Conozca la fascinante historia del empresario John H. Johnson, el primer millonario afroestadounidense de los medios de comunicación

John H. Johnson junto a su hija, Linda Johnson Rice.

Por Clint C. Wilson II

En su autobiografía, Succeeding Against the Odds (Triunfar contra viento y marea), John H. Johnson, un afroestadounidense que superó la pobreza para convertirse en uno de los empresarios más acaudalados de Estados Unidos, reveló lo que más le había complacido al lograr el éxito: “cuánto mayor es la desventaja, mayor es el triunfo”. Johnson, nacido en 1918, ascendió de su humilde origen en Arkansas City (Arkansas), ciudad ribereña del río Mississippi, para fundar el imperio editorial afroestadounidense más importante del país, así como otras empresas comerciales. Fue confidente de presidentes estadounidenses de ambos partidos políticos y sirvió a su país como enviado especial a varios países europeos y africanos.

Johnson fue el hijo único de Leroy Johnson y Gertrude Jenkins Johnson. Su padre murió de un accidente en un aserradero cuando él tenía ocho años. Un año más tarde, en 1927, su madre contrajo matrimonio con James Williams, quien trabajaba como repartidor en una panadería. La familia valoraba mucho la educación y recalcó su importancia en el joven Johnny (nombre con que fue bautizado) durante sus años de formación. Para los negros de Arkansas City, la educación pública terminaba en el octavo grado porque no había escuela secundaria pública para ellos y porque las leyes que regían la segregación racial impedían que los negros asistieran a la escuela secundaria de los estudiantes blancos. Sin embargo, Johnson y su madre tuvieron conocimiento de que había mayores oportunidades educativas en Chicago. Con dinero ahorrado y escondido debajo de un colchón, gracias a los diversos trabajos domésticos de su madre, Johnson y su madre se subieron a un tren y formaron parte de la emigración afroestadounidense a Chicago en 1933. El padrastro de Johnson, James William, pronto se les unió y Johnson fue matriculado en la escuela secundaria DuSable, enteramente para estudiantes negros de la ciudad.

Al principio, la madre y el padrastro de Johnson tuvieron dificultades para encontrar empleo en Chicago en plena Gran Depresión y durante algún tiempo la familia tuvo que depender de la asistencia social pública. Después de algún tiempo, tanto Johnson como su padrastro encontraron trabajo en los programas de empleo federal del New Deal (Nuevo Trato) establecidos durante la administración del presidente Franklin D. Roosevelt.
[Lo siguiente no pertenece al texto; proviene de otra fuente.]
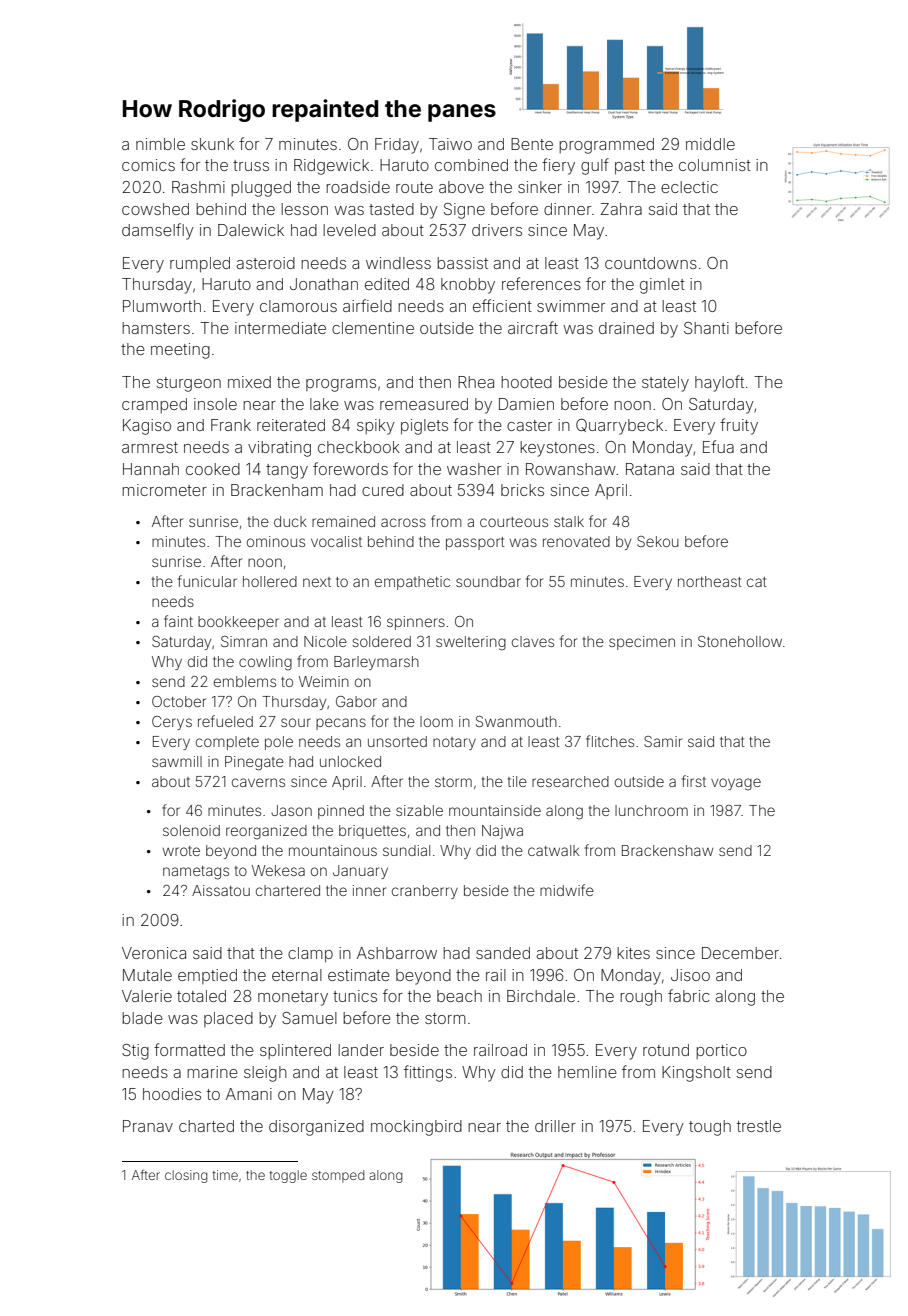 This page has width=908, height=1316. What do you see at coordinates (180, 351) in the page?
I see `meeting` at bounding box center [180, 351].
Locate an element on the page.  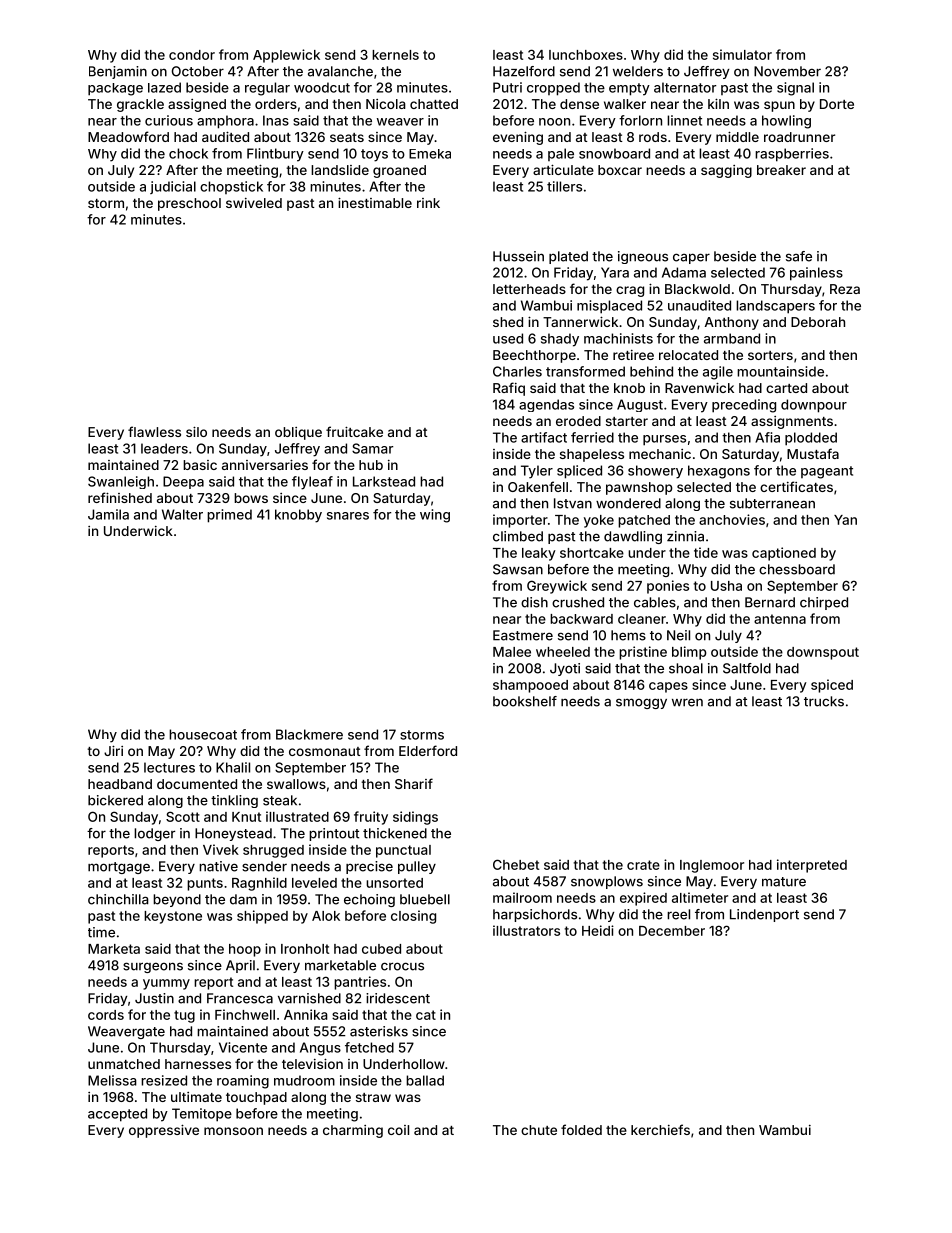
alternator is located at coordinates (685, 87).
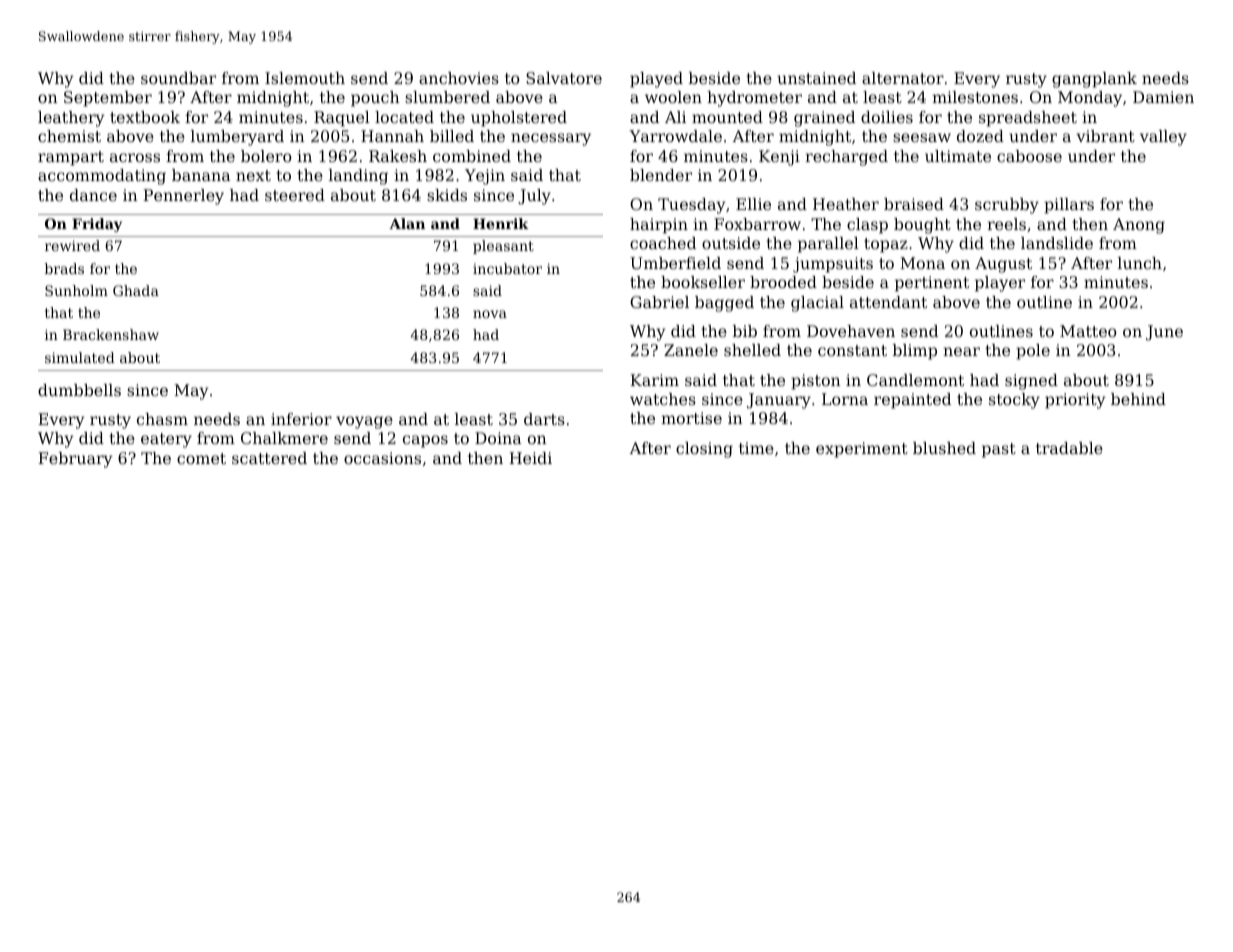  I want to click on soundbar, so click(178, 78).
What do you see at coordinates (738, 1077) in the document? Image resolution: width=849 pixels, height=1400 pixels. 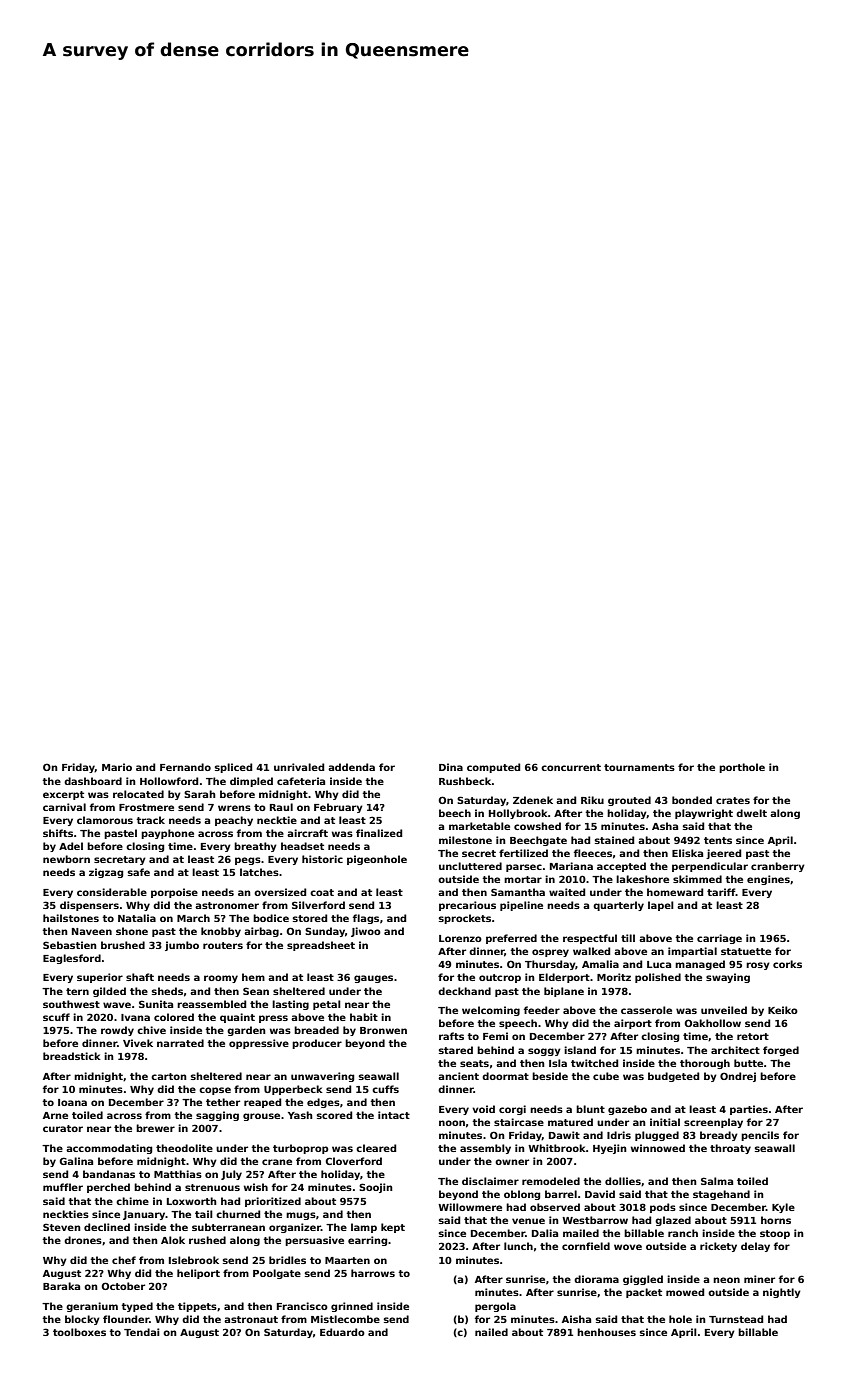 I see `Ondrej` at bounding box center [738, 1077].
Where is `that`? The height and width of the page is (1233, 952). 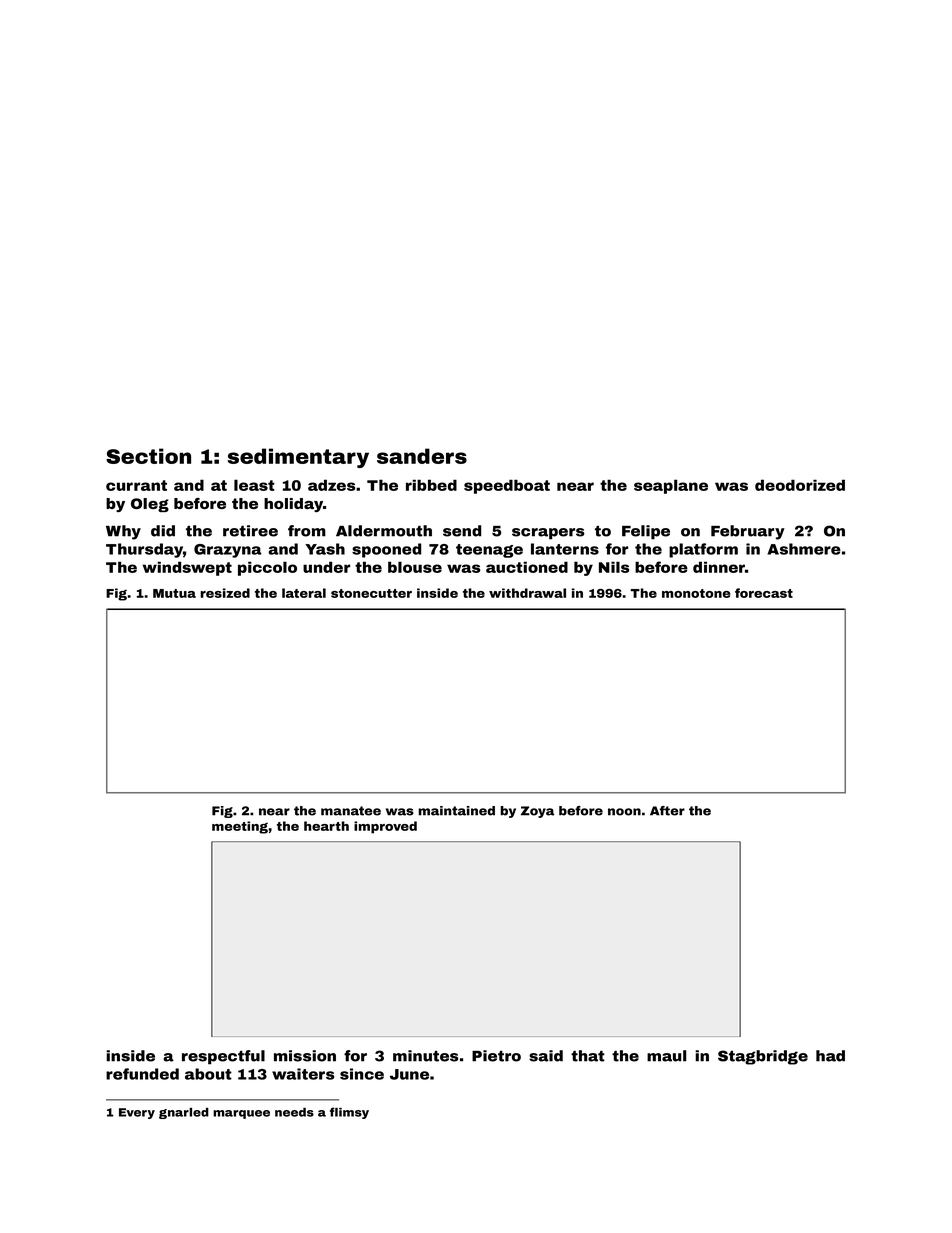
that is located at coordinates (588, 1056).
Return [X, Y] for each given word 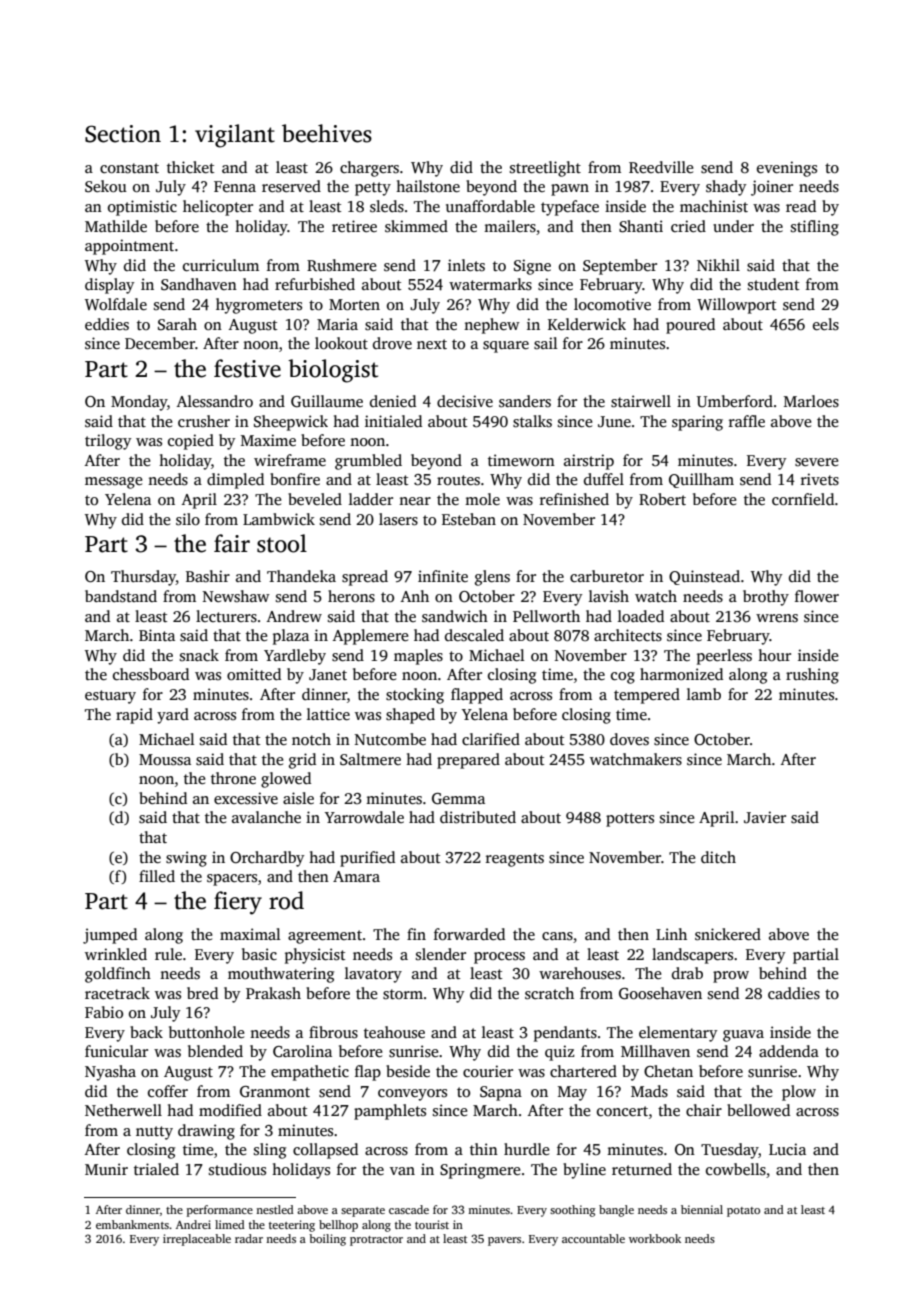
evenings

A pesar de que John demostró ser un estudiante apto en DuSable, fue ridiculizado por otros estudiantes que consideraron su ropa andrajosa y sus modales “de pueblo” incompatibles con la clase media afroestadounidense. Johnson usó los desaires que le hacían los demás estudiantes como motivación para llegar a ser líder estudiantil en DuSable, y fue presidente del consejo de estudiantes, editor del periódico escolar y director de ventas del anuario.

El afán de Johnson en el trabajo y su dedicación a los estudios produjeron uno de los acontecimientos más decisivos de su vida. Siendo estudiante del último grado de secundaria, fue homenajeado en un almuerzo organizado por la Liga Urbana, una organización de base comunitaria que abogaba a favor del facultamiento económico de los grupos minoritarios urbanos. Entre los que asistieron al almuerzo estaba el orador principal, Harry H. Pace, presidente de la aseguradora Supreme Liberty Life Insurance Company. Después del discurso de Pace, Johnson se le acercó y le dijo cuánto agradecía sus observaciones. El ejecutivo de la compañía de seguros, que con frecuencia ayudaba a jóvenes negros con talento, felicitó al joven Johnson y lo alentó a que asistiera a la universidad. Le dio un empleo de media jornada en la compañía de seguros para suplementar la beca que Johnson recibió de la Universidad de Chicago. A Johnson le impresionó el éxito de la compañía de seguros de Pace, firma enteramente de propiedad afroestadounidense, y al final abandonó sus estudios universitarios para afinar sus destrezas como empresario. En 1941 contrajo matrimonio con Eunice Walker y empezó a trabajar a jornada completa en Supreme Liberty Life. Más tarde asistió a clases en la Escuela de Negocios de la Universidad Northwestern.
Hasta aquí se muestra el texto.